Film Breakthrough and 1980s
His screen breakthrough arrived with The Onion Field (1979), a harrowing crime drama that announced him as a formidable character actor. The 1980s became a defining decade. In David Cronenberg's Videodrome (1983), Woods collaborated with a director who prized psychological daring; the role fused technology, paranoia, and charisma in ways that made him unforgettable. Sergio Leone cast him in Once Upon a Time in America (1984) alongside Robert De Niro and Elizabeth McGovern, where Woods' portrayal of Max added menace and tragic ambition to the epic's emotional core. He reached a new level with Oliver Stone's Salvador (1986), a blistering portrait of war correspondent Richard Boyle, earning an Academy Award nomination for Best Actor and cementing a productive relationship with Stone. Throughout the decade, he moved easily between independent-spirited projects and mainstream thrillers, working with collaborators who appreciated his appetite for moral ambiguity.
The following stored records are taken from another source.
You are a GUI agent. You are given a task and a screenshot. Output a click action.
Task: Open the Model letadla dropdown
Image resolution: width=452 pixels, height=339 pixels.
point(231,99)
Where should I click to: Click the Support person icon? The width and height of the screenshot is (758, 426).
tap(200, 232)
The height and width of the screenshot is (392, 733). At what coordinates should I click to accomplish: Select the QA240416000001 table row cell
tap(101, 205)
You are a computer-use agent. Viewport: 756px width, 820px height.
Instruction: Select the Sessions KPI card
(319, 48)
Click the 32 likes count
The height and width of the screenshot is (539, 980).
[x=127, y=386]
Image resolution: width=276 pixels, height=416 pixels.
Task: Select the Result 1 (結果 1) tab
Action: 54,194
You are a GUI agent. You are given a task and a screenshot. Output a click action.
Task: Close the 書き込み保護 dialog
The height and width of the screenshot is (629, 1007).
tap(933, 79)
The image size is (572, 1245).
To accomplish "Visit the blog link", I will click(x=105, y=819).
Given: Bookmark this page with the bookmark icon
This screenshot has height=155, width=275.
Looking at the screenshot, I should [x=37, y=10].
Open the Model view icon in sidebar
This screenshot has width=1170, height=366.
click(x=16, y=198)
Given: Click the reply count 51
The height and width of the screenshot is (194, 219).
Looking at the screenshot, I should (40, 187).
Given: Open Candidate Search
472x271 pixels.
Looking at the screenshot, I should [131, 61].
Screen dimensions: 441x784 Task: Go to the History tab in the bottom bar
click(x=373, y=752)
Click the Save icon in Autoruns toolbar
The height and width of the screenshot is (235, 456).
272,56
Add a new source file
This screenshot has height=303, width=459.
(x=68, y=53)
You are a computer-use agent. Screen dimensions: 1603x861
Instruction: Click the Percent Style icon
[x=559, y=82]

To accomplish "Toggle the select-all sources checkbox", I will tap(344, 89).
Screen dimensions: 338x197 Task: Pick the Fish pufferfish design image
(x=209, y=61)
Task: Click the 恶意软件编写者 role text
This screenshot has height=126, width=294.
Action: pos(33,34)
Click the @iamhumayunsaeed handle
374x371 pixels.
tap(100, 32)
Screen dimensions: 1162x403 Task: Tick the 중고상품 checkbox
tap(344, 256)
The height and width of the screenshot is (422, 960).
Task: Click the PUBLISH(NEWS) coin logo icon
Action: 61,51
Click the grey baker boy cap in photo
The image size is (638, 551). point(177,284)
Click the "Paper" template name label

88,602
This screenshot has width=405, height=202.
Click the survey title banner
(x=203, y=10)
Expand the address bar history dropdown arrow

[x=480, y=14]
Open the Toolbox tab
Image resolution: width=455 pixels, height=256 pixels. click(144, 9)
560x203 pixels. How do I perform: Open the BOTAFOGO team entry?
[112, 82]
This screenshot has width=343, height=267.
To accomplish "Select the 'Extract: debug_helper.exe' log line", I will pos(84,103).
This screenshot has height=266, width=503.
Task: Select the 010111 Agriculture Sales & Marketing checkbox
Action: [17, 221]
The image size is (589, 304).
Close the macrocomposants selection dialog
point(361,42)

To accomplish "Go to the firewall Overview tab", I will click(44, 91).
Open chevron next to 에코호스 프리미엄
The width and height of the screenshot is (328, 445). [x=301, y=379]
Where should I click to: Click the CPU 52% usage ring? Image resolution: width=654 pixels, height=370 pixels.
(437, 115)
1990s: Recognition and Range
The 1990s showcased his range across prestige dramas and popular cinema. Martin Scorsese cast him in Casino (1995) with Robert De Niro, Sharon Stone, and Joe Pesci, where Woods gave a memorable turn as a small-time hustler whose charm curdles under pressure. In Oliver Stone's Nixon (1995), opposite Anthony Hopkins, he brought chilly focus to the inner circles of power. Ghosts of Mississippi (1996) earned him an Academy Award nomination for Best Supporting Actor for his searing portrayal within Rob Reiner's civil rights courtroom drama. He also appeared in Robert Zemeckis' Contact (1997) with Jodie Foster, channeling bureaucratic calculation into a performance that anchored the film's political dimension. He balanced these with character-driven parts, including a nuanced performance in Sofia Coppola's The Virgin Suicides (1999) alongside Kathleen Turner.

Television and Voice Work
Parallel to his film career, Woods distinguished himself on television. He earned widespread acclaim for the television movie Promise (1986), produced by and co-starring James Garner, and for My Name Is Bill W. (1989), a portrait of Alcoholics Anonymous cofounder Bill Wilson, again working closely with Garner. These projects brought him two Primetime Emmy Awards and Golden Globes recognition, confirming his stature as a leading actor equally at home in intimate, character-focused stories. Later, he headlined the legal drama Shark (2006, 2008), portraying a brilliant, combative prosecutor whose methods tested the boundaries of the system.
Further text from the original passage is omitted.